Archaeologists in China have discovered a rare double burial, or “lovers’ tomb,” featuring the skeletons of a man and woman […]
Archaeologists in China have discovered a rare double burial, or “lovers’ tomb,” featuring the skeletons of a man and woman locked in an eternal embrace
Though the grave is 1,500 years old, she still wears a plain silver band on her ring finger.
“The message was clear—husband and wife lay together, embracing each other for eternal love during the afterlife,” a group of ten scholars wrote in a study published in the International Journal of Osteoarchaeology. “This joint burial could be direct evidence of a full display of love and the importance of the rings in love.”
Archaeologists discovered the burial in June 2020 during the excavation of a cemetery that had been exposed during construction work in Shanxi province.
The couple likely lived during the Northern Wei dynasty (386–534), a politically turbulent time. Buddhism was spreading rapidly, with cultural diffusion helping shape ideas about death and the afterlife.
“This discovery is a unique display of the human emotion of love in a burial,” Qun Zhang, an associate professor at the Institute of Anthropology at Xiamen University, told the South China Morning Post. “[It] offer[s] a rare glimpse of concepts of love, life, death, and the afterlife in northern China during a time of intense cultural and ethnic exchange.”

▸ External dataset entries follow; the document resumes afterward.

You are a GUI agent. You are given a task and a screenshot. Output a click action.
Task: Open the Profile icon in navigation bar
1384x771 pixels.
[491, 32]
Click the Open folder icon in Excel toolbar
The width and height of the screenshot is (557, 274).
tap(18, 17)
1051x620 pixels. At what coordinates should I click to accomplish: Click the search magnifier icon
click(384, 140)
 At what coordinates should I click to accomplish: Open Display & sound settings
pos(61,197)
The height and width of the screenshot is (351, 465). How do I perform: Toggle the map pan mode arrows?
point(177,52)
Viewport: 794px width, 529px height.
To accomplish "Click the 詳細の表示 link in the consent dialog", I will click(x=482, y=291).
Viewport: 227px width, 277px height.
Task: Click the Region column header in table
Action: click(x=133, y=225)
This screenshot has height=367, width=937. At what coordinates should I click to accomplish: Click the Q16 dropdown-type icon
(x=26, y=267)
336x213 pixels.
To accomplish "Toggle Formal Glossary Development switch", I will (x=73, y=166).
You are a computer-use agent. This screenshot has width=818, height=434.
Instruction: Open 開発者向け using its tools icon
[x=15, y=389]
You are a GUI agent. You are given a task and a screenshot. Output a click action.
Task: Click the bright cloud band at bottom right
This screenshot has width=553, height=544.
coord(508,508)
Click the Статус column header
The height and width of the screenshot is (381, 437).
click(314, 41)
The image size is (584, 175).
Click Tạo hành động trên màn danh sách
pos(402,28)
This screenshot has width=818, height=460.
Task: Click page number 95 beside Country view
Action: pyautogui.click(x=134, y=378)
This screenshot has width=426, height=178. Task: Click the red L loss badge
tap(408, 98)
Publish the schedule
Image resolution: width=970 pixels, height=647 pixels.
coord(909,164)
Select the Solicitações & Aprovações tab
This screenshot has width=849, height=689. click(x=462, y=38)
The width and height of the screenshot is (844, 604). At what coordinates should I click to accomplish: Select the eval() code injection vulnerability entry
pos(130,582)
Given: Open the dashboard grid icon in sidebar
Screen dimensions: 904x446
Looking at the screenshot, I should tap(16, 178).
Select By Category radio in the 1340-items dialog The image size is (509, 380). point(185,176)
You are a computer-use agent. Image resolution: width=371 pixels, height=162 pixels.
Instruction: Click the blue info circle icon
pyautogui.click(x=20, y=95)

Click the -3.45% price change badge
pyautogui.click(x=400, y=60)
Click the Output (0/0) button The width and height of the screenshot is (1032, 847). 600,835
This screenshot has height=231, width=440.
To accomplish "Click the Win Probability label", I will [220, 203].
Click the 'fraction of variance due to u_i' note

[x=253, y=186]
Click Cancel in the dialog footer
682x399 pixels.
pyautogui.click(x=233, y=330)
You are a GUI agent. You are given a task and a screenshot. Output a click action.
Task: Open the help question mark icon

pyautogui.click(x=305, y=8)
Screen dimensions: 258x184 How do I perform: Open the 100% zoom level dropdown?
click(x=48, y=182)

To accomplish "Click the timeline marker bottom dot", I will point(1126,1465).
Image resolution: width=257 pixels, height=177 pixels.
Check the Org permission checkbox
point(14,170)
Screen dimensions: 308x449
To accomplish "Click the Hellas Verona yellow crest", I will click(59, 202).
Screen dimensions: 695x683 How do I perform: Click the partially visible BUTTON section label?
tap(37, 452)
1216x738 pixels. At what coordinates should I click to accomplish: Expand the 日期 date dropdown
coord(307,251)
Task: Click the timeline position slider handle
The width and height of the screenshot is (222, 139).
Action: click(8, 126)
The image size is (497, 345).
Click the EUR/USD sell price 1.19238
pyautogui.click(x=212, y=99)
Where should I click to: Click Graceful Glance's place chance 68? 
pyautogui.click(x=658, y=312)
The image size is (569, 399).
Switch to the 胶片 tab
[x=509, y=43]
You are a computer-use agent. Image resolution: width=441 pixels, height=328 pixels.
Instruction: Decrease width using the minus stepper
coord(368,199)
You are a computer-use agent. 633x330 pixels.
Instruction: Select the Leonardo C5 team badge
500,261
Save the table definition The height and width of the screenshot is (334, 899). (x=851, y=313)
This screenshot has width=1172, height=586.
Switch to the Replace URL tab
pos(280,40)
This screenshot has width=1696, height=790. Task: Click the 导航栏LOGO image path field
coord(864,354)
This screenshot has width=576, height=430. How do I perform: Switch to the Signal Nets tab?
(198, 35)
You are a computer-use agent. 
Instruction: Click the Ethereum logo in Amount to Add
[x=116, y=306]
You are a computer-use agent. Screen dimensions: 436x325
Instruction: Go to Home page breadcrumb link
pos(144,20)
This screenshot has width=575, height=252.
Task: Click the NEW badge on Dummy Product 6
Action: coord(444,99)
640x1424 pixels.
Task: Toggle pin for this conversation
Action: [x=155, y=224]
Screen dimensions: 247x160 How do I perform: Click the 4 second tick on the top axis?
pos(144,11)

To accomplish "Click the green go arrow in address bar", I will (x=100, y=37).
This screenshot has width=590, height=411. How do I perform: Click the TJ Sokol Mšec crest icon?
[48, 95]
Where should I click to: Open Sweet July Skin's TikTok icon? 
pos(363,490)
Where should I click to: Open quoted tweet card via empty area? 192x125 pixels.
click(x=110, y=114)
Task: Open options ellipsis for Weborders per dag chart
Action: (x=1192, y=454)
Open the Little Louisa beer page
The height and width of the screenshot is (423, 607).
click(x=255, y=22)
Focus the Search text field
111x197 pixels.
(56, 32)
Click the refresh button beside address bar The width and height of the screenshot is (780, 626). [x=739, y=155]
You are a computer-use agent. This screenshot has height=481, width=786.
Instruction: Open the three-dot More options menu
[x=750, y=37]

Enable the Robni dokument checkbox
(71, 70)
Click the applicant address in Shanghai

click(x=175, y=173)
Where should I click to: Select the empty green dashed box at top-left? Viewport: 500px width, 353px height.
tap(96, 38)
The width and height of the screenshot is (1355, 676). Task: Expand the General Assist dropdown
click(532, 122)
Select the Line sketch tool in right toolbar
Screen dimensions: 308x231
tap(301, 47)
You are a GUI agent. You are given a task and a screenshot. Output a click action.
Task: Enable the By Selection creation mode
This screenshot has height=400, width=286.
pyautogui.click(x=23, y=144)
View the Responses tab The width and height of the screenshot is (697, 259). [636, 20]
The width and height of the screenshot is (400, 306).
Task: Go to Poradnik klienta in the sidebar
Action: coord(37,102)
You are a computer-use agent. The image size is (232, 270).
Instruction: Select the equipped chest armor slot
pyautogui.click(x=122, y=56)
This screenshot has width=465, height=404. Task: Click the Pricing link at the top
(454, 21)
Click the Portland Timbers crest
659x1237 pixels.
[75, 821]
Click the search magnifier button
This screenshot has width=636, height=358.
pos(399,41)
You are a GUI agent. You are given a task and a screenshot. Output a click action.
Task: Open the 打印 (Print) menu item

Researchers had a few ideas about how the couple ended up in the same grave. It’s unlikely the lovers died at the same time from violence, disease or poisoning, as there is no evidence yet of any of these things. Perhaps the husband died first and the woman sacrificed herself so that they could be buried together, the researchers said. It’s also possible that the woman died first and the husband sacrificed himself; however, this is less likely, as the woman appears to have been in better health than her partner.